• [Task prompt] Every line that contains "will" must be located and copied from the data.

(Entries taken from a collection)
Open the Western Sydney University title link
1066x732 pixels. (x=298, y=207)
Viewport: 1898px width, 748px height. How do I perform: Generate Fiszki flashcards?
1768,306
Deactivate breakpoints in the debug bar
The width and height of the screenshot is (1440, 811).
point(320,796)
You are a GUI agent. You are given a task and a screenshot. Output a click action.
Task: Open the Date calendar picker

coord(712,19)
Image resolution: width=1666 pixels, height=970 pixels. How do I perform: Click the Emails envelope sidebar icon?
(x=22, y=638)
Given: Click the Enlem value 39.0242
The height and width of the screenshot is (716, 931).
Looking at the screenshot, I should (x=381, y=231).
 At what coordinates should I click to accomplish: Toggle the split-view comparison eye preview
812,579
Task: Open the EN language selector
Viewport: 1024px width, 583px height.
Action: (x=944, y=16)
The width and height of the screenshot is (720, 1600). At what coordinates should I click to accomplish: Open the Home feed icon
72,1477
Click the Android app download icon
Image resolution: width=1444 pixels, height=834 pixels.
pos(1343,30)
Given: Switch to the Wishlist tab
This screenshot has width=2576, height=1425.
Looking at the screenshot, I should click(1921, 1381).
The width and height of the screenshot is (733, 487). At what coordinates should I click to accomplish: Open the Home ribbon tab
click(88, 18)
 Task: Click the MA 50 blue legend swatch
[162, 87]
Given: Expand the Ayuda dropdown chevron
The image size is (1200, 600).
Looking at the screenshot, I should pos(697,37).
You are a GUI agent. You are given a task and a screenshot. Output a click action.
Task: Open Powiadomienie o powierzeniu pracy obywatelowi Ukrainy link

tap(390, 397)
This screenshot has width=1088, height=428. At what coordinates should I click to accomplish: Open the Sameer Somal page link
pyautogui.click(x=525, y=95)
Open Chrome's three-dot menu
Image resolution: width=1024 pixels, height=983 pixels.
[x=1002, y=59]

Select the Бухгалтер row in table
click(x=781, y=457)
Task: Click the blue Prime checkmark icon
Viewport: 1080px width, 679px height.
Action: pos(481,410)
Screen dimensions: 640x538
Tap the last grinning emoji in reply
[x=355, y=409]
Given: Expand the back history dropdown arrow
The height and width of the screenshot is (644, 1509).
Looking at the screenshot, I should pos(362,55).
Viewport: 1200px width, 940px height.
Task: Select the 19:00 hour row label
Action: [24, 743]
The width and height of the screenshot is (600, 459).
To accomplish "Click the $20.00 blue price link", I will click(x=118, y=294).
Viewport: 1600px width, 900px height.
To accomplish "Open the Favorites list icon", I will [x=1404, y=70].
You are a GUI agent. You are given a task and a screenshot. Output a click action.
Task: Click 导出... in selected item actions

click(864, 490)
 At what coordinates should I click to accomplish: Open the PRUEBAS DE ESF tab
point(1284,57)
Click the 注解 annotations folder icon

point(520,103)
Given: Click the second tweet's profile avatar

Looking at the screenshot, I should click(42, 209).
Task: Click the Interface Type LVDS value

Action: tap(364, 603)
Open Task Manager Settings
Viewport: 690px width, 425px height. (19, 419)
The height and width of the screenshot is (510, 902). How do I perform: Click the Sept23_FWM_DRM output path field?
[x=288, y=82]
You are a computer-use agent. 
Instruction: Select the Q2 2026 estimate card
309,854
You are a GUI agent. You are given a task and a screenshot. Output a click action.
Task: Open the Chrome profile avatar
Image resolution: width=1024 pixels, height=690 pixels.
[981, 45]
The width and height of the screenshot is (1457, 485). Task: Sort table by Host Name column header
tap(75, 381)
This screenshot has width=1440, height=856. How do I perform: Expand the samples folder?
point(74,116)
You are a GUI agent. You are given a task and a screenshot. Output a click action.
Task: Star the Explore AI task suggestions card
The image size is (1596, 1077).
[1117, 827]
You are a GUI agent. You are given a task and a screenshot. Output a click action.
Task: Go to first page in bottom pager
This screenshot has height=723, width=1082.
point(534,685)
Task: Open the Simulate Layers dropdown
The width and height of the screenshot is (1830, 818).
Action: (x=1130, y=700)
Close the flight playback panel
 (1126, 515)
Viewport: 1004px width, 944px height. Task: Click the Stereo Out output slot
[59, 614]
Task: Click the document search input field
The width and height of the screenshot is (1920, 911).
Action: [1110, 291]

• [Solution]
To accomplish "Click the $20.00 blue price link", I will click(x=118, y=294).
To accomplish "Open the Favorites list icon", I will [x=1404, y=70].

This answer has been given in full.